The quality control, normalization, and assembly were performed with an in-house workflow called ARtWORK [41]. As previously described by Vila Nova et al., 2019 [42], the ARtWORK workflow is based on coverage control (i.e., > 100X) with Bbmap [43], read normalization (i.e., 100X) with Bbnorm [44], quality control of reads with FastQC [45], and read trimming (i.e., > 20 quality control) with Trimmomatic [46]. The quality rules followed were: (1) length of read must be higher than or equal to 50 base pairs (bp), otherwise excluded; (2) phred score per base must be higher than or equal to 30x; and (3) adapters must be filtered away based on an internal database with Illumina adapters. De novo assembly was performed through SPAdes [47]. Medusa and Gapcloser [48] were used to optimize and finish the assembly, as previously described by Palma et al., 2020 [49].

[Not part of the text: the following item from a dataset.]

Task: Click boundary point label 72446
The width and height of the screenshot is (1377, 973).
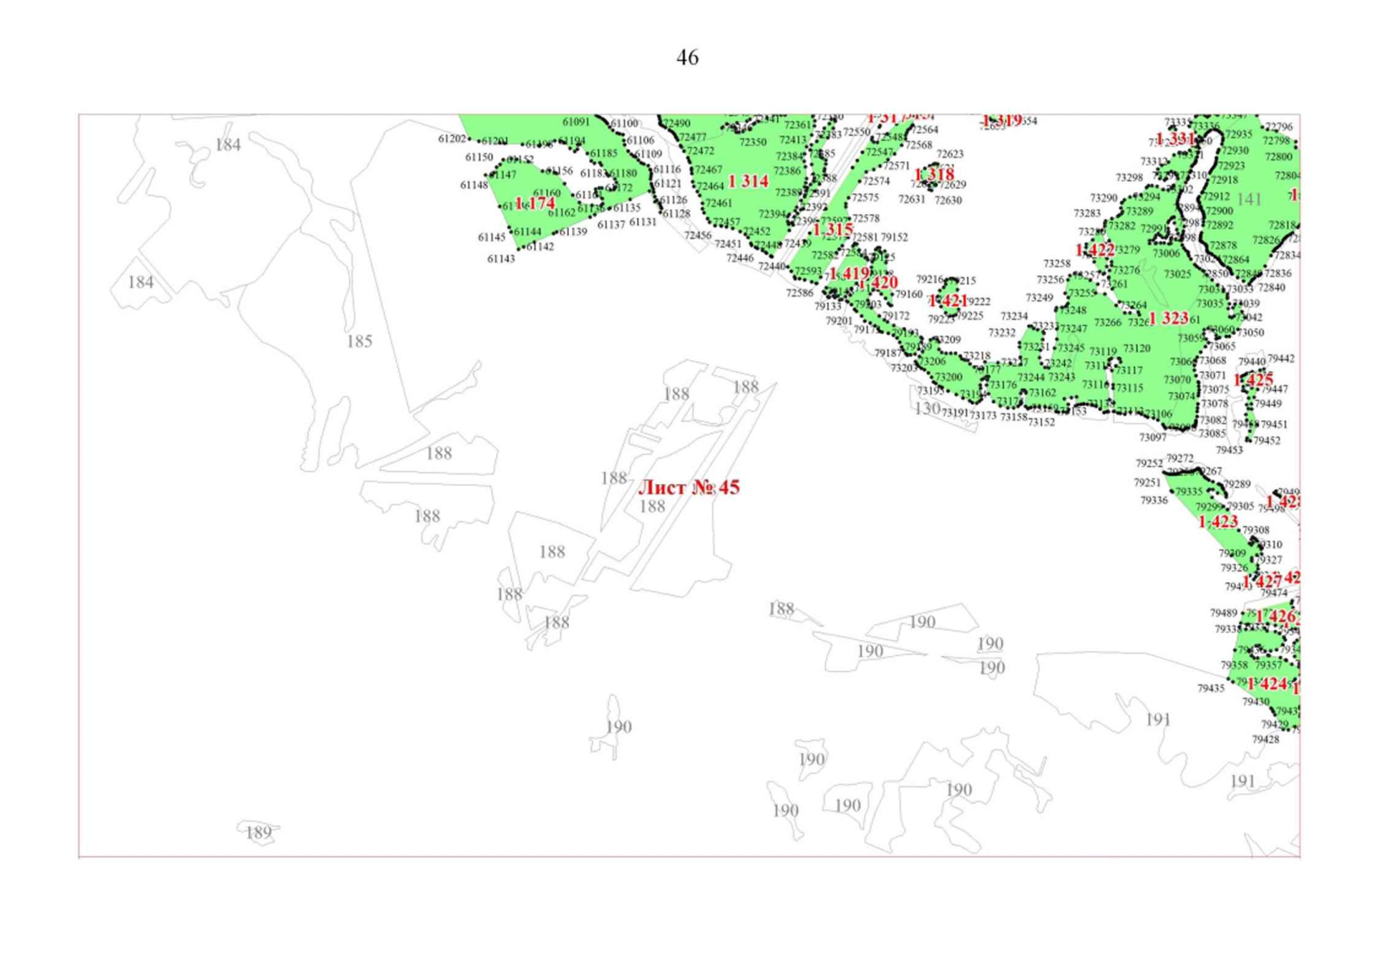Action: (739, 259)
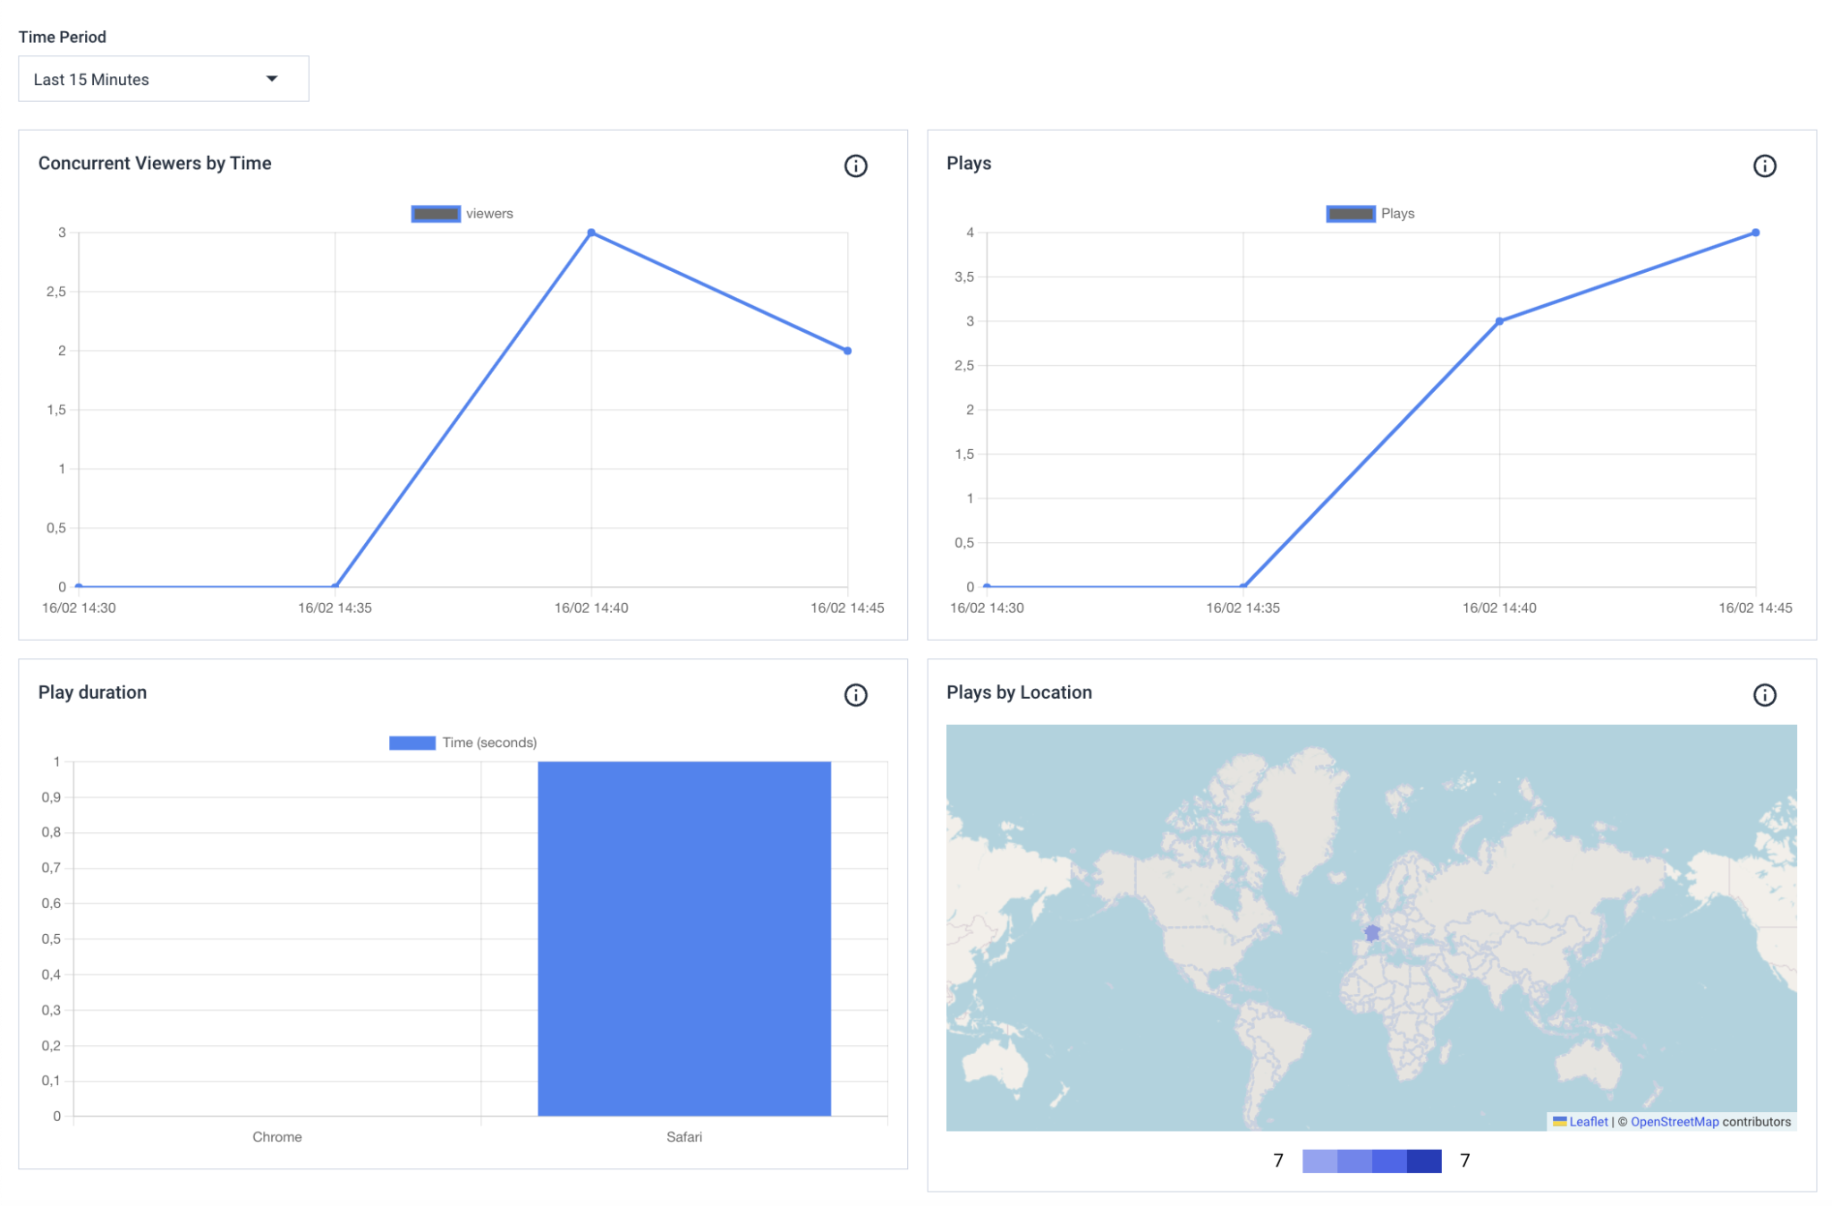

Determination of the closest serovar

The 40 S. Welikade strains selected for the retrospective genomic analysis of the outbreak were uploaded into EnteroBase [22] with the corresponding metadata. The short reads were assembled by EnteroBase. Multilocus sequence typing (MLST), serovar prediction, and hierarchical clustering were performed automatically.

The EnteroBase Salmonella database [14, 20] was interrogated by searching the HC2000 profile of S. Welikade strains, following instructions described by Zhou et al. in 2020 [22]. GrapeTree clustering was used with the MSTreeV2 algorithm [25].

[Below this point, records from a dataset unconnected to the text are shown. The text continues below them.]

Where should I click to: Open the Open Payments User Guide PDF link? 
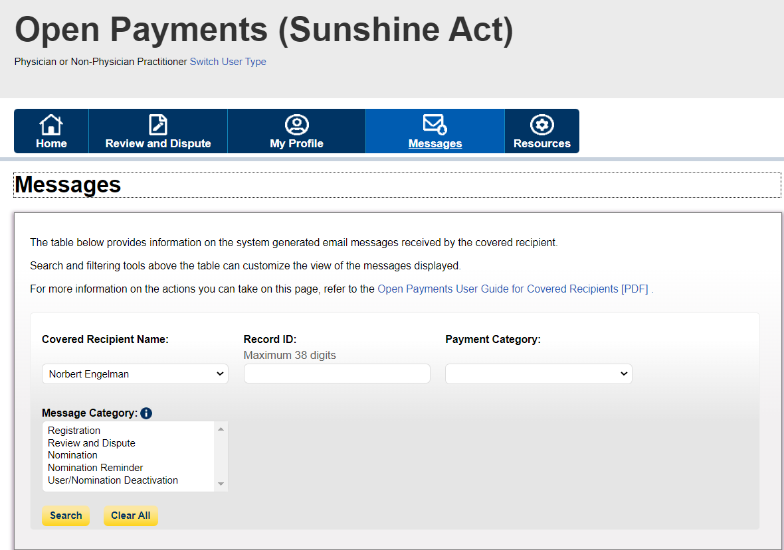click(512, 289)
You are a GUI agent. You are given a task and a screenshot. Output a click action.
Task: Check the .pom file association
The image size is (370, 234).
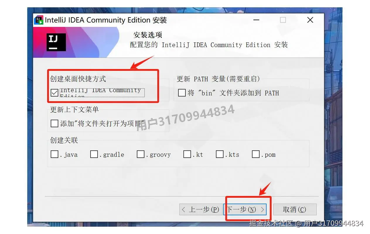coord(255,154)
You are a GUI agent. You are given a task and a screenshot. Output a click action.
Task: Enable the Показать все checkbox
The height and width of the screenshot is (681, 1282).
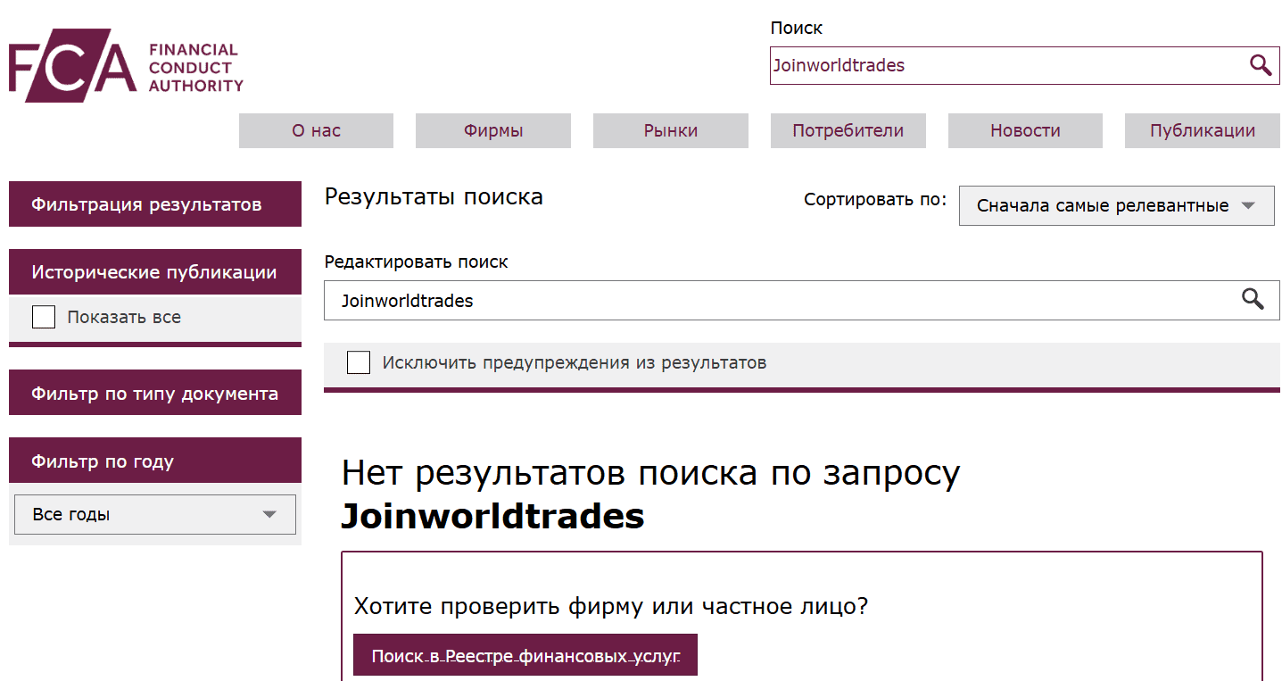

Genome analysis for outbreak investigation

Multilocus sequence typing (MLST)

The seven housekeeping gene sequences (aroC, dnaN, hemD, hisD, purE, sucA, and thrA) for each strain were detected using EnteroBase [22] MLST tools, which enabled us to determine the sequence type (ST) directly from the fastq files.

SNP calling analysis

A dendrogram of non-repetitive SNP calling was produced within EnteroBase with the SNP project tool against the S. Gaminara genome SA20063285 [NCBI_NZ_CP030288.1] reference genome, with a cut-off set at a minimum sites present of 95%.

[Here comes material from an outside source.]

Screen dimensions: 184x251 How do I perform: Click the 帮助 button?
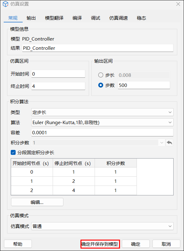coord(18,244)
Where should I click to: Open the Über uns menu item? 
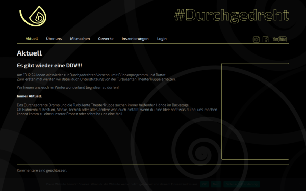(54, 39)
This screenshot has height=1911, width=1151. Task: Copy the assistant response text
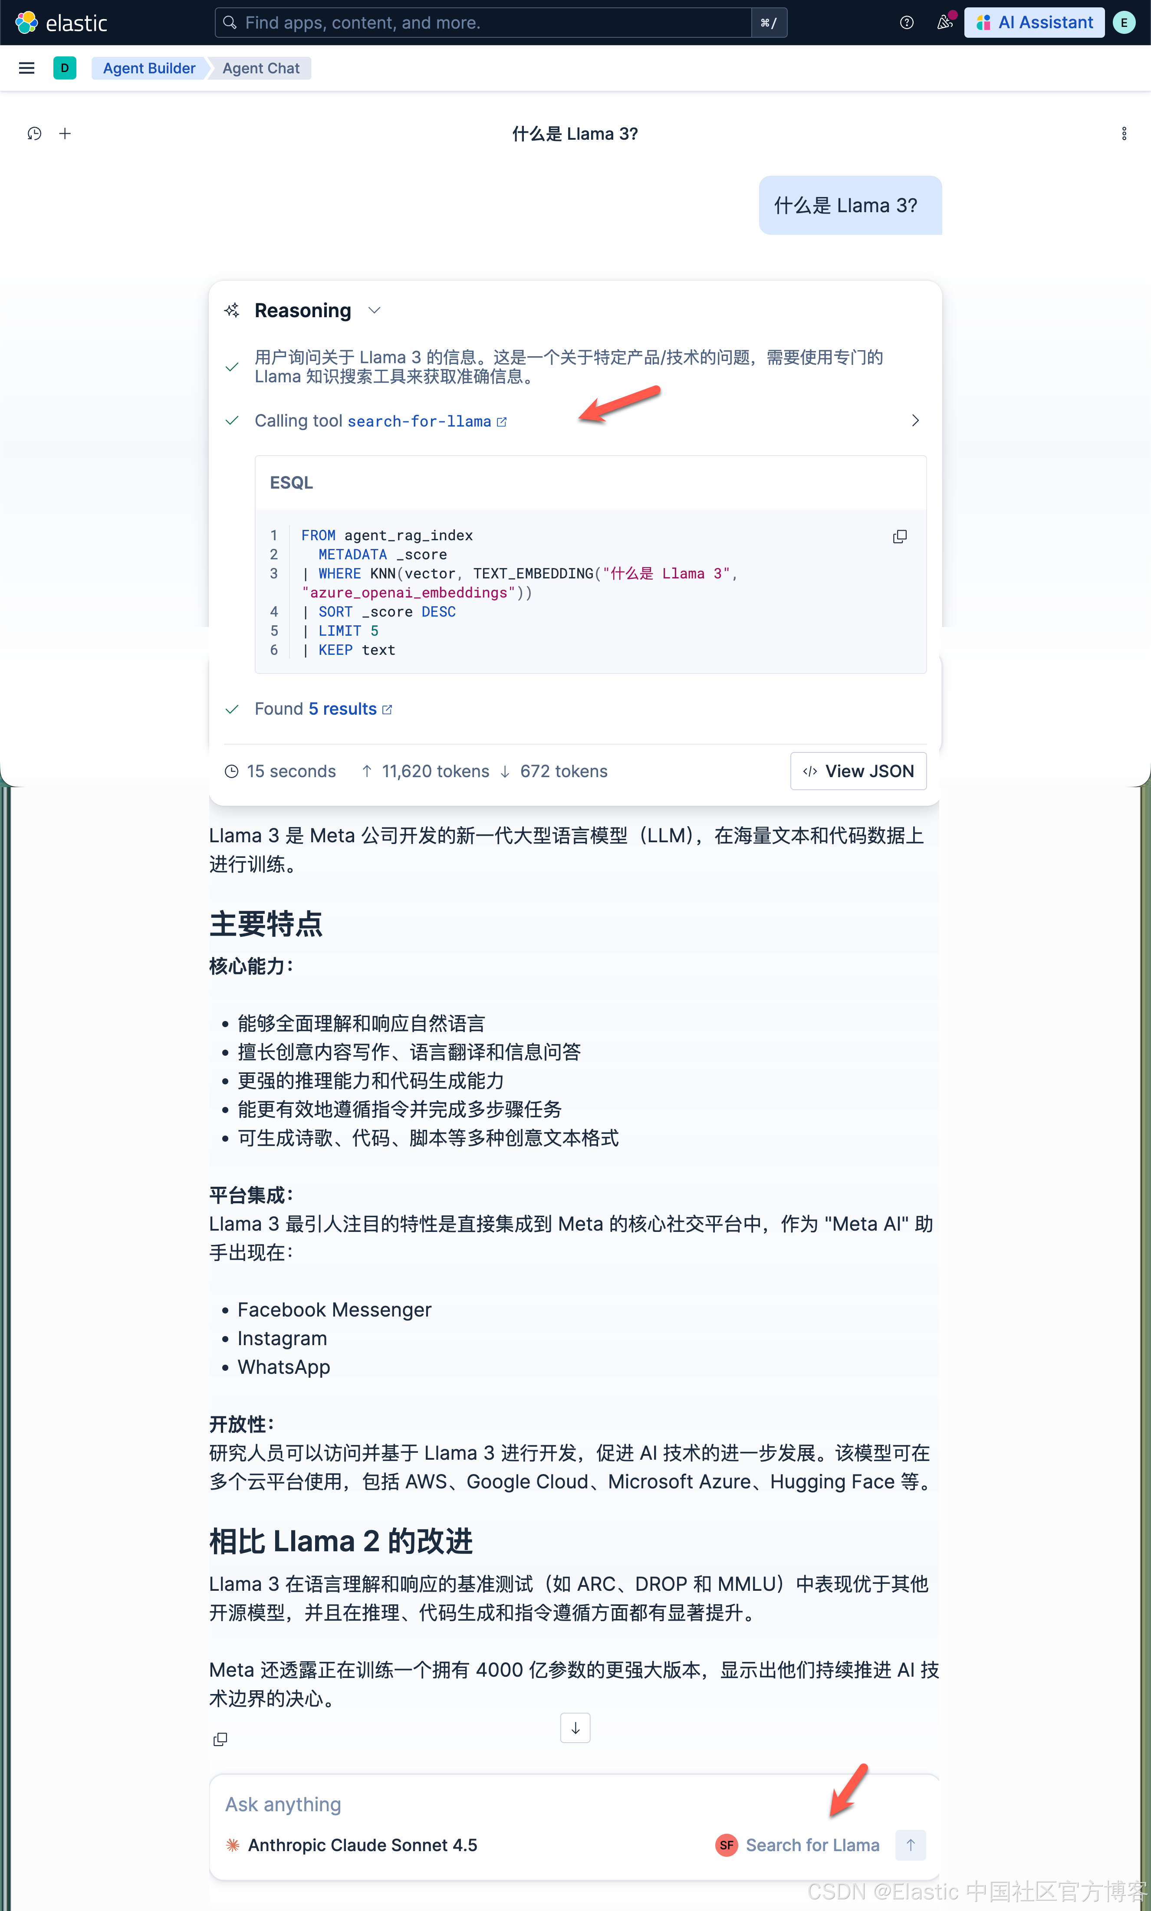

A core genome SNP analysis was conducted using the iVARCall2 workflow [50, 51]. Reads were mapped to both the S. Gaminara SA20063285 reference genome [NCBI_NZ_CP030288.1] and S. Typhimurium LT2 reference genome [NCBI_AE006468.2]. A pseudogenome obtained on the SA20063285 reference was generated using the HaplotypeCaller algorithm (GATK). SNPs were predicted, and the distance matrix between each pair of genomes was calculated.

Phylogenetic inference

The phylogenetic tree generated on the core genome dataset was computed using the IQ-TREE tool [52]. The tree was constructed based on the pseudogenome under the maximum likelihood criterion (ML). The model of nucleotide evolution was automatically selected by the ModelFinder [53] option according to the Bayesian Information Criterion (BIC). ModelFinder selected the three substitution-type models with unequal base frequency and invariable sites (K3Pu + F + I). The branch supports for the tree were estimated with 3,000 bootstrap replicates using the UFBoot [54] option (Ultrafast Boostrap Approximation).

Estimation of recombination

Recombination events were detected and the branch lengths were corrected taking into account the phylogenetic reconstruction obtained with the ClonalFrameML tool, as described by Diderot et al. in 2015 [55]. We used as input files the ML tree generated using the IQ-TREE tool and the pseudogenome file obtained using the iVARCall2 workflow. The R/theta rate, ratio of frequency of recombination and mutation, was directly obtained in the ClonalFrameML output. The r/m rate, ratio of effects of recombination and mutation, was calculated using the formula r/m = R/theta*delta*nu.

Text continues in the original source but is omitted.